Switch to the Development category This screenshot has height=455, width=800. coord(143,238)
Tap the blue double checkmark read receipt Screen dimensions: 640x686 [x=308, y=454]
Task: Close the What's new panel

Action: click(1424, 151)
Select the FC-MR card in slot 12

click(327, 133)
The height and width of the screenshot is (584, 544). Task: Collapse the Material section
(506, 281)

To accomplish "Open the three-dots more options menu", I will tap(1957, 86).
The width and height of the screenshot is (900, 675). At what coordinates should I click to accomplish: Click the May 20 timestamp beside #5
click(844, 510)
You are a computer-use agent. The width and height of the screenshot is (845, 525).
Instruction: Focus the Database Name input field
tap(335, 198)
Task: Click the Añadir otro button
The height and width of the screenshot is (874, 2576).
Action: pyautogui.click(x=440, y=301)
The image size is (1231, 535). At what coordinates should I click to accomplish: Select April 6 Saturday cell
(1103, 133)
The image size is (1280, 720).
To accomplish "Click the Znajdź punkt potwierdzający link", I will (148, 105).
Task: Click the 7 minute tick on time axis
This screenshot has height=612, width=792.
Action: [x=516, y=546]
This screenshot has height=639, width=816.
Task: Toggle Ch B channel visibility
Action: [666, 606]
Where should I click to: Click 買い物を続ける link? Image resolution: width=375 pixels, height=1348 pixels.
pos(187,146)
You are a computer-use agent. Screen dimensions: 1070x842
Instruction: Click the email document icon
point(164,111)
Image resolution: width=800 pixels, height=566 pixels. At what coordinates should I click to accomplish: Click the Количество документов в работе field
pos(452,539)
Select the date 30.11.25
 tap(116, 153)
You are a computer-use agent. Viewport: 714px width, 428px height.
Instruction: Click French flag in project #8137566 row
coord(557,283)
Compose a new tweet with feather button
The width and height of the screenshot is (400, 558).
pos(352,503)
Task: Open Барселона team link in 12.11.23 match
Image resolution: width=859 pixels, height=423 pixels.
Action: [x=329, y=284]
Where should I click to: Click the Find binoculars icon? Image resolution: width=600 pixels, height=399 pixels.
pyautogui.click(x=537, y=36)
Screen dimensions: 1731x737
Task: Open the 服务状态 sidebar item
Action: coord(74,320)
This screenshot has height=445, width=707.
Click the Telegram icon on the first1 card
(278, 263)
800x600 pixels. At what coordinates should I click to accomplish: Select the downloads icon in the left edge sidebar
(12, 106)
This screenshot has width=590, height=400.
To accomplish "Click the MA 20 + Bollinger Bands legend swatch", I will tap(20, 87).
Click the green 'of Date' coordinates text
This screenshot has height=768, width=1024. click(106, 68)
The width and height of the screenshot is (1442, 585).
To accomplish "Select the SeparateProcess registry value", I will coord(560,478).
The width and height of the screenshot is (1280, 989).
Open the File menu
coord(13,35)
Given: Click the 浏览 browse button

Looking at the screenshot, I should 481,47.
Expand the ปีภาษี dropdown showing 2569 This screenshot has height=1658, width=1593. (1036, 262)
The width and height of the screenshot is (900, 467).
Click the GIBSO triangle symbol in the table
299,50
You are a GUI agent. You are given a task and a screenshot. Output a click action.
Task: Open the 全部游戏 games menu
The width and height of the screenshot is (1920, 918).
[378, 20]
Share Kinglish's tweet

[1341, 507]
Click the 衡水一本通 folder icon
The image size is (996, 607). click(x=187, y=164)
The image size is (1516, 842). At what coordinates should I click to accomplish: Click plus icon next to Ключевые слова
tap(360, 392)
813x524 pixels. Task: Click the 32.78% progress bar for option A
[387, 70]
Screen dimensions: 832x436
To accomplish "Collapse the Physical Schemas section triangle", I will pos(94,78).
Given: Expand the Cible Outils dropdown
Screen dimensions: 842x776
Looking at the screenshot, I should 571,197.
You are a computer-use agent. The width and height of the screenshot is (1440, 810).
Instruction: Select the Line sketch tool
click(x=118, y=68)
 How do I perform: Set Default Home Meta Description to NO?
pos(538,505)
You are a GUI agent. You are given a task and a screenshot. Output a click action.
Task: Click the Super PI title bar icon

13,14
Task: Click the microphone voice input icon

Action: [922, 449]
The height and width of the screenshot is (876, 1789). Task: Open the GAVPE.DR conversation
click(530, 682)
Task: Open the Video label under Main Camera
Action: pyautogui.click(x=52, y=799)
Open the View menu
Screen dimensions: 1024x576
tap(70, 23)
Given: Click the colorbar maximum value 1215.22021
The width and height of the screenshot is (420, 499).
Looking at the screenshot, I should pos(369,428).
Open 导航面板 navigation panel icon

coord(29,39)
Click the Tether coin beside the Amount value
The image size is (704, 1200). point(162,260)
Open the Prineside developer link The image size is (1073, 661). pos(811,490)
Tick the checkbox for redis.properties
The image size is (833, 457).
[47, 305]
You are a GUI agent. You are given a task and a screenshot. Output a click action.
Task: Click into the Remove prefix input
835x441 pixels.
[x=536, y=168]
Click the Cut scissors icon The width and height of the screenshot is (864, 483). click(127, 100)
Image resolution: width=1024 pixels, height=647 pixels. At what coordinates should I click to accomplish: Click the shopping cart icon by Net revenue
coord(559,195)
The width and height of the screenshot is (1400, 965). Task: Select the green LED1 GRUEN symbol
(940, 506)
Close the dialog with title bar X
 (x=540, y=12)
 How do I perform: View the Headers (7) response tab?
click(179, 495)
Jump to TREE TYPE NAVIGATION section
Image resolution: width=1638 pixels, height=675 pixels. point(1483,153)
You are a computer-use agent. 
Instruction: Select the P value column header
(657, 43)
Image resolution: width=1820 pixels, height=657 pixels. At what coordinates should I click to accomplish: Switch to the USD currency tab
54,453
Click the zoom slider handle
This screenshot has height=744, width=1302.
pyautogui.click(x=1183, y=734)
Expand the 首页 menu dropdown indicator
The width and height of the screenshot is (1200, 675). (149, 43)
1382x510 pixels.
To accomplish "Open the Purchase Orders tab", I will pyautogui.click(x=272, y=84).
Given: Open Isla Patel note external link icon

**WHAT THIS TASK INVOLVES**
Please reproduce all of the records exactly as they stand.

**ANSWER TO THIS EXERCISE**
Switch to the Development category This screenshot has height=455, width=800. coord(143,238)
Tap the blue double checkmark read receipt Screen dimensions: 640x686 [x=308, y=454]
Task: Close the What's new panel

Action: click(1424, 151)
Select the FC-MR card in slot 12

click(327, 133)
The height and width of the screenshot is (584, 544). Task: Collapse the Material section
(506, 281)

To accomplish "Open the three-dots more options menu", I will tap(1957, 86).
The width and height of the screenshot is (900, 675). At what coordinates should I click to accomplish: Click the May 20 timestamp beside #5
click(844, 510)
You are a computer-use agent. The width and height of the screenshot is (845, 525).
Instruction: Focus the Database Name input field
tap(335, 198)
Task: Click the Añadir otro button
The height and width of the screenshot is (874, 2576).
Action: pyautogui.click(x=440, y=301)
The image size is (1231, 535). At what coordinates should I click to accomplish: Select April 6 Saturday cell
(1103, 133)
The image size is (1280, 720).
To accomplish "Click the Znajdź punkt potwierdzający link", I will (148, 105).
Task: Click the 7 minute tick on time axis
This screenshot has height=612, width=792.
Action: [x=516, y=546]
This screenshot has height=639, width=816.
Task: Toggle Ch B channel visibility
Action: [666, 606]
Where should I click to: Click 買い物を続ける link? Image resolution: width=375 pixels, height=1348 pixels.
pos(187,146)
You are a computer-use agent. Screen dimensions: 1070x842
Instruction: Click the email document icon
point(164,111)
Image resolution: width=800 pixels, height=566 pixels. At what coordinates should I click to accomplish: Click the Количество документов в работе field
pos(452,539)
Select the date 30.11.25
 tap(116, 153)
You are a computer-use agent. Viewport: 714px width, 428px height.
Instruction: Click French flag in project #8137566 row
coord(557,283)
Compose a new tweet with feather button
The width and height of the screenshot is (400, 558).
pos(352,503)
Task: Open Барселона team link in 12.11.23 match
Image resolution: width=859 pixels, height=423 pixels.
Action: [x=329, y=284]
Where should I click to: Click the Find binoculars icon? Image resolution: width=600 pixels, height=399 pixels.
pyautogui.click(x=537, y=36)
Screen dimensions: 1731x737
Task: Open the 服务状态 sidebar item
Action: coord(74,320)
This screenshot has height=445, width=707.
Click the Telegram icon on the first1 card
(278, 263)
800x600 pixels. At what coordinates should I click to accomplish: Select the downloads icon in the left edge sidebar
(12, 106)
This screenshot has width=590, height=400.
To accomplish "Click the MA 20 + Bollinger Bands legend swatch", I will tap(20, 87).
Click the green 'of Date' coordinates text
This screenshot has height=768, width=1024. click(106, 68)
The width and height of the screenshot is (1442, 585).
To accomplish "Select the SeparateProcess registry value", I will coord(560,478).
The width and height of the screenshot is (1280, 989).
Open the File menu
coord(13,35)
Given: Click the 浏览 browse button

Looking at the screenshot, I should 481,47.
Expand the ปีภาษี dropdown showing 2569 This screenshot has height=1658, width=1593. (1036, 262)
The width and height of the screenshot is (900, 467).
Click the GIBSO triangle symbol in the table
299,50
You are a GUI agent. You are given a task and a screenshot. Output a click action.
Task: Open the 全部游戏 games menu
The width and height of the screenshot is (1920, 918).
[378, 20]
Share Kinglish's tweet

[1341, 507]
Click the 衡水一本通 folder icon
The image size is (996, 607). click(x=187, y=164)
The image size is (1516, 842). At what coordinates should I click to accomplish: Click plus icon next to Ключевые слова
tap(360, 392)
813x524 pixels. Task: Click the 32.78% progress bar for option A
[387, 70]
Screen dimensions: 832x436
To accomplish "Collapse the Physical Schemas section triangle", I will pos(94,78).
Given: Expand the Cible Outils dropdown
Screen dimensions: 842x776
Looking at the screenshot, I should 571,197.
You are a computer-use agent. The width and height of the screenshot is (1440, 810).
Instruction: Select the Line sketch tool
click(x=118, y=68)
 How do I perform: Set Default Home Meta Description to NO?
pos(538,505)
You are a GUI agent. You are given a task and a screenshot. Output a click action.
Task: Click the Super PI title bar icon

13,14
Task: Click the microphone voice input icon

Action: [922, 449]
The height and width of the screenshot is (876, 1789). Task: Open the GAVPE.DR conversation
click(530, 682)
Task: Open the Video label under Main Camera
Action: pyautogui.click(x=52, y=799)
Open the View menu
Screen dimensions: 1024x576
tap(70, 23)
Given: Click the colorbar maximum value 1215.22021
The width and height of the screenshot is (420, 499).
Looking at the screenshot, I should pos(369,428).
Open 导航面板 navigation panel icon

coord(29,39)
Click the Tether coin beside the Amount value
The image size is (704, 1200). point(162,260)
Open the Prineside developer link The image size is (1073, 661). pos(811,490)
Tick the checkbox for redis.properties
The image size is (833, 457).
[47, 305]
You are a GUI agent. You are given a task and a screenshot. Output a click action.
Task: Click into the Remove prefix input
835x441 pixels.
[x=536, y=168]
Click the Cut scissors icon The width and height of the screenshot is (864, 483). click(127, 100)
Image resolution: width=1024 pixels, height=647 pixels. At what coordinates should I click to accomplish: Click the shopping cart icon by Net revenue
coord(559,195)
The width and height of the screenshot is (1400, 965). Task: Select the green LED1 GRUEN symbol
(940, 506)
Close the dialog with title bar X
 (x=540, y=12)
 How do I perform: View the Headers (7) response tab?
click(179, 495)
Jump to TREE TYPE NAVIGATION section
Image resolution: width=1638 pixels, height=675 pixels. point(1483,153)
You are a computer-use agent. 
Instruction: Select the P value column header
(657, 43)
Image resolution: width=1820 pixels, height=657 pixels. At what coordinates should I click to accomplish: Switch to the USD currency tab
54,453
Click the zoom slider handle
This screenshot has height=744, width=1302.
pyautogui.click(x=1183, y=734)
Expand the 首页 menu dropdown indicator
The width and height of the screenshot is (1200, 675). (149, 43)
1382x510 pixels.
To accomplish "Open the Purchase Orders tab", I will pyautogui.click(x=272, y=84).
Given: Open Isla Patel note external link icon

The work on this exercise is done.